**Assignment:**
Starting at the line with "Click the 涨幅 column header" and ending at the line with "Task: Open the Arrange By dropdown", print exactly the lines of the entries below. Pictures do not belong in the copy.

(Extracted data entries)
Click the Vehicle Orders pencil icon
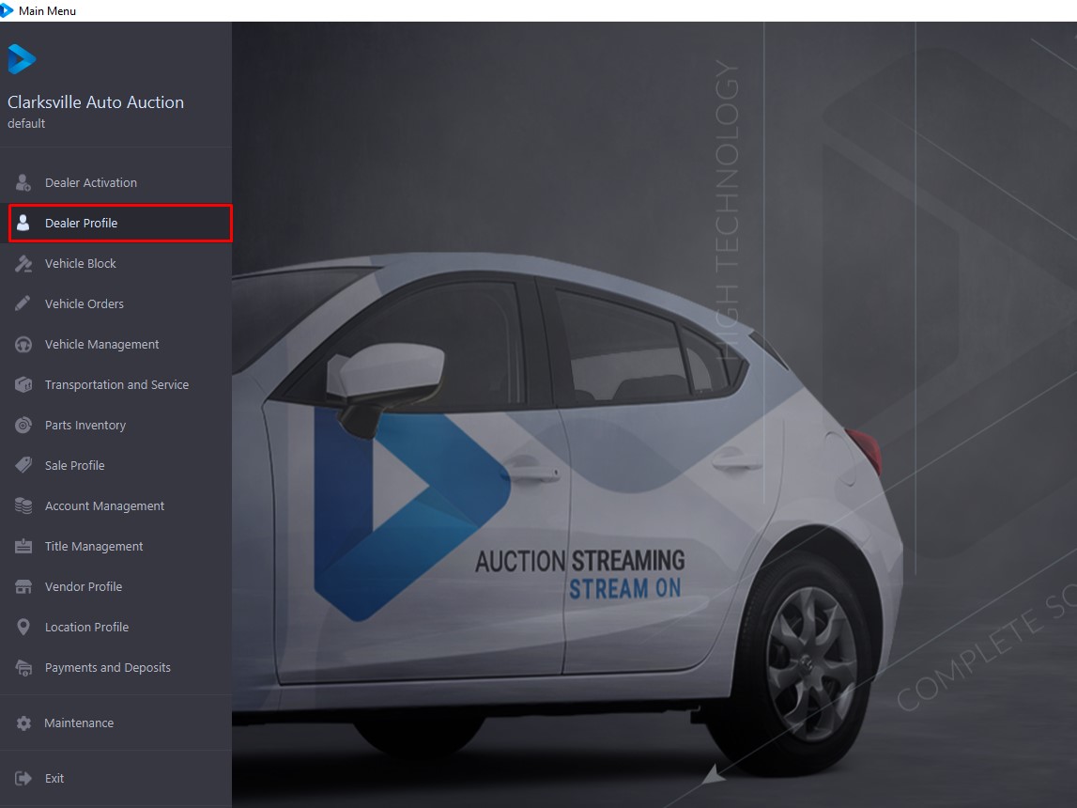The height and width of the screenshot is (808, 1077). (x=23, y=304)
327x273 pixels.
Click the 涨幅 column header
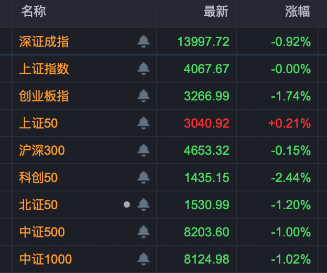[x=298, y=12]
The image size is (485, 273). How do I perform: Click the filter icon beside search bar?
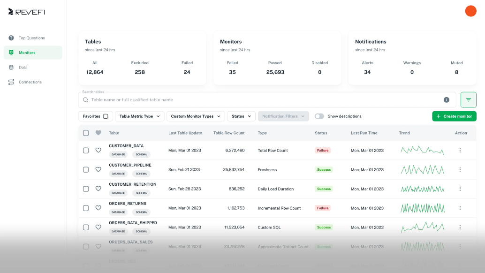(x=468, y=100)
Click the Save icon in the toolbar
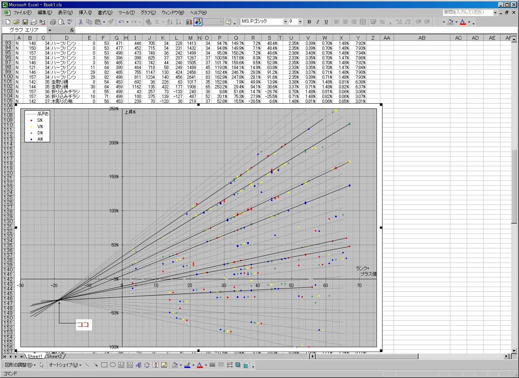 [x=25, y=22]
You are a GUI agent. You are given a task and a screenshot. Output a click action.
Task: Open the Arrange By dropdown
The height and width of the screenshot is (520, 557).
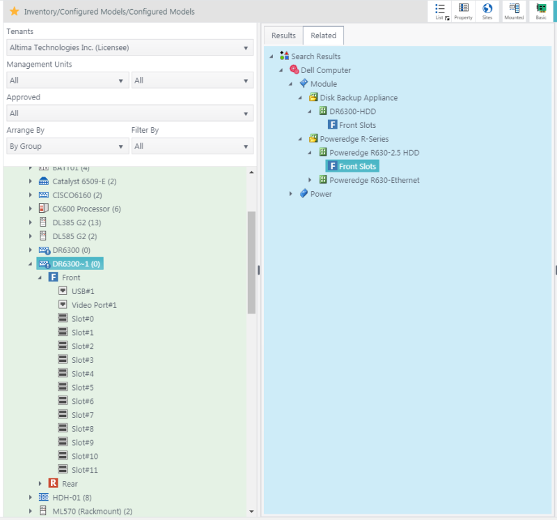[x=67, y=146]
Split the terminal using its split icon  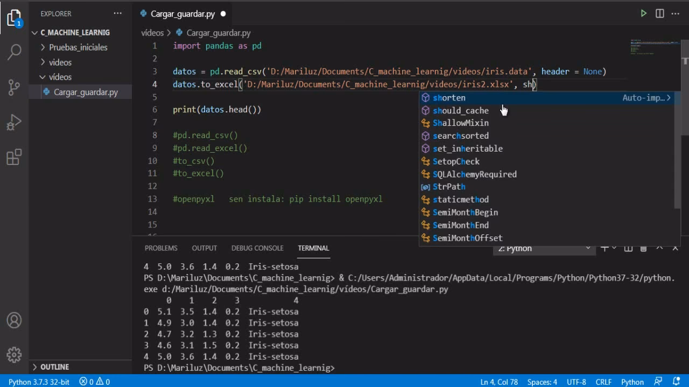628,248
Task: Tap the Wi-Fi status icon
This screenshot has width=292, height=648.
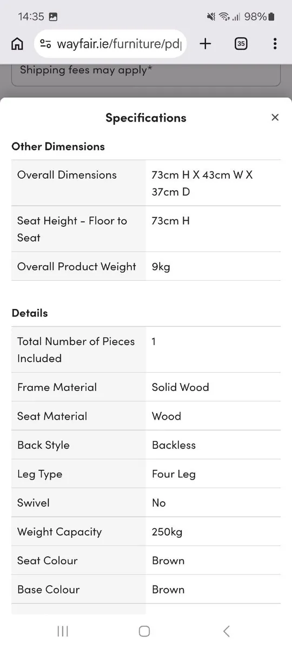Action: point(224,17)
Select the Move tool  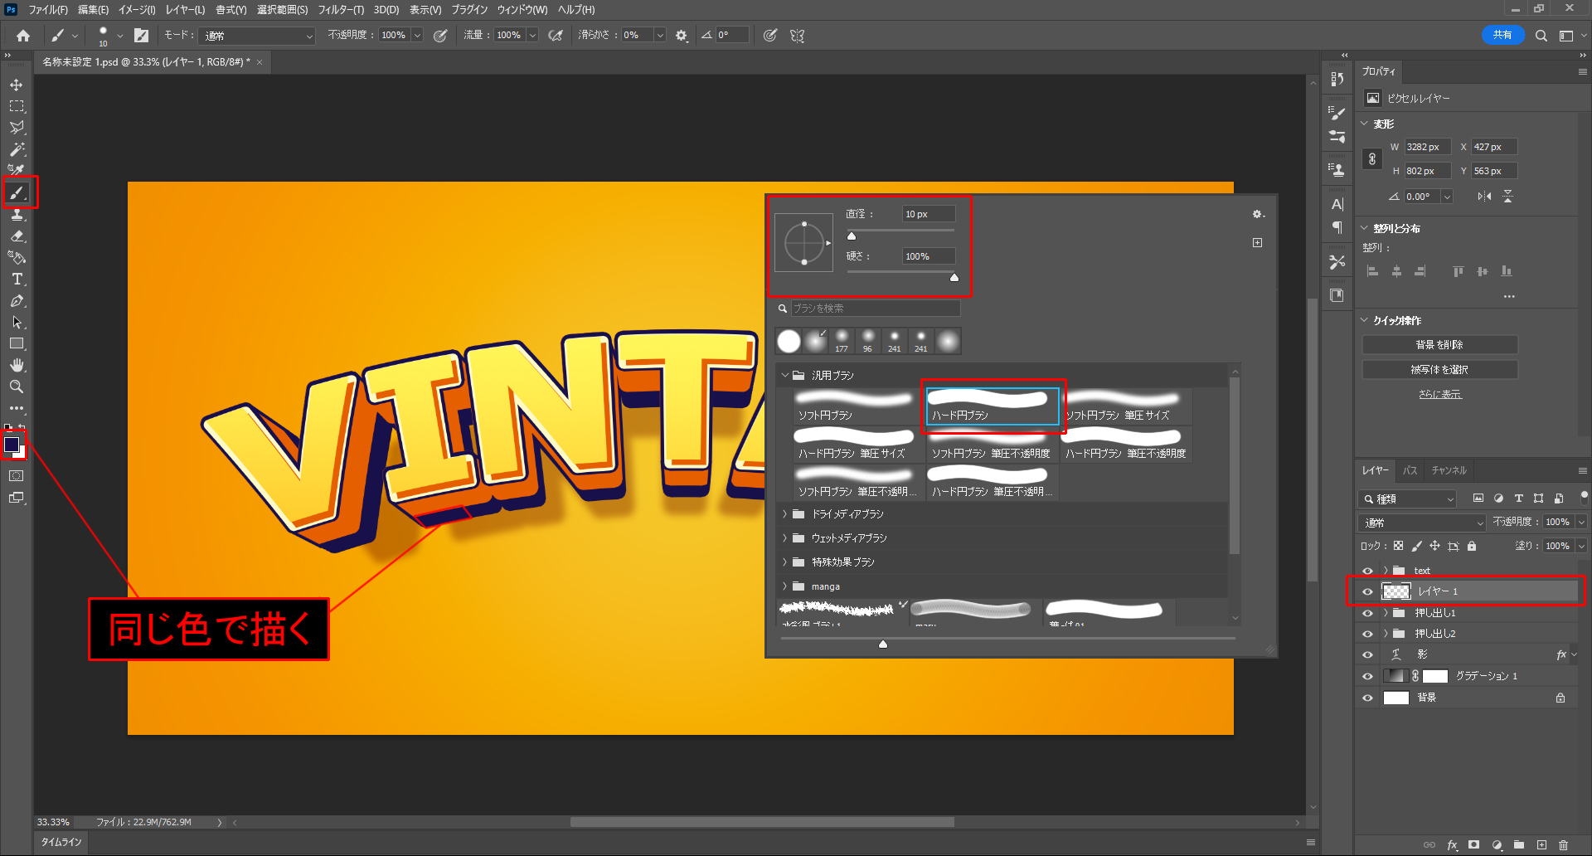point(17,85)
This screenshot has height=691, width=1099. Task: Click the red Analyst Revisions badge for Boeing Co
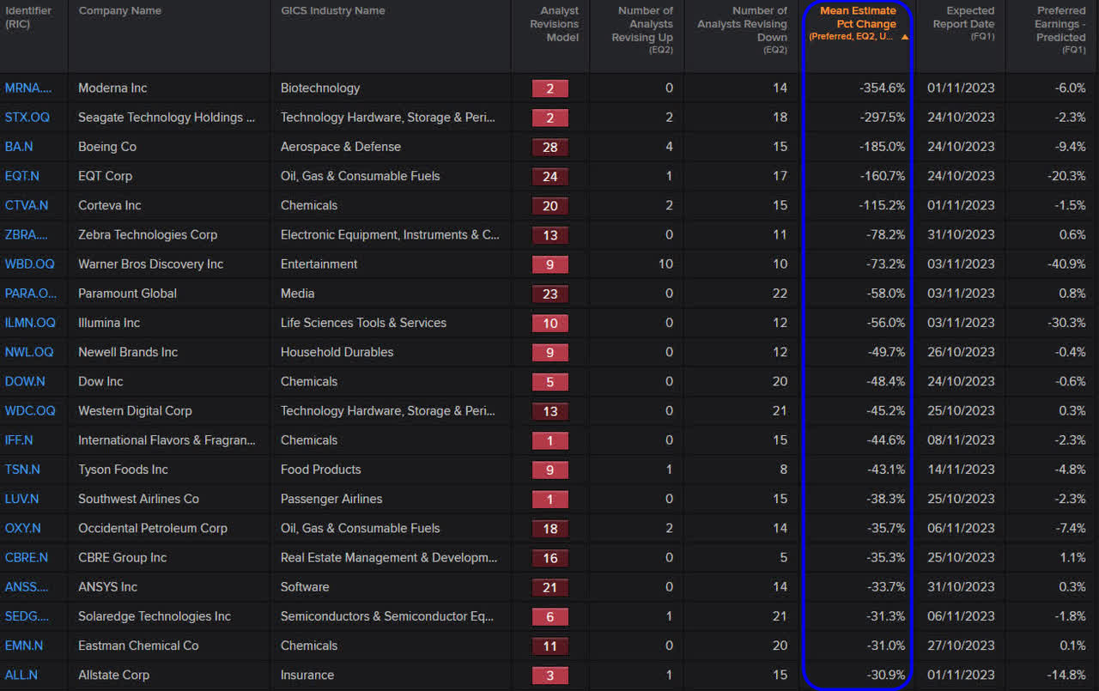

**Reply:**
Click the 涨幅 column header
[x=298, y=12]
The image size is (485, 273). How do I perform: Click the filter icon beside search bar?
(x=468, y=100)
Click the Save icon in the toolbar
 [x=25, y=22]
You are a GUI agent. You are given a task and a screenshot. Output a click action.
Task: Open the Arrange By dropdown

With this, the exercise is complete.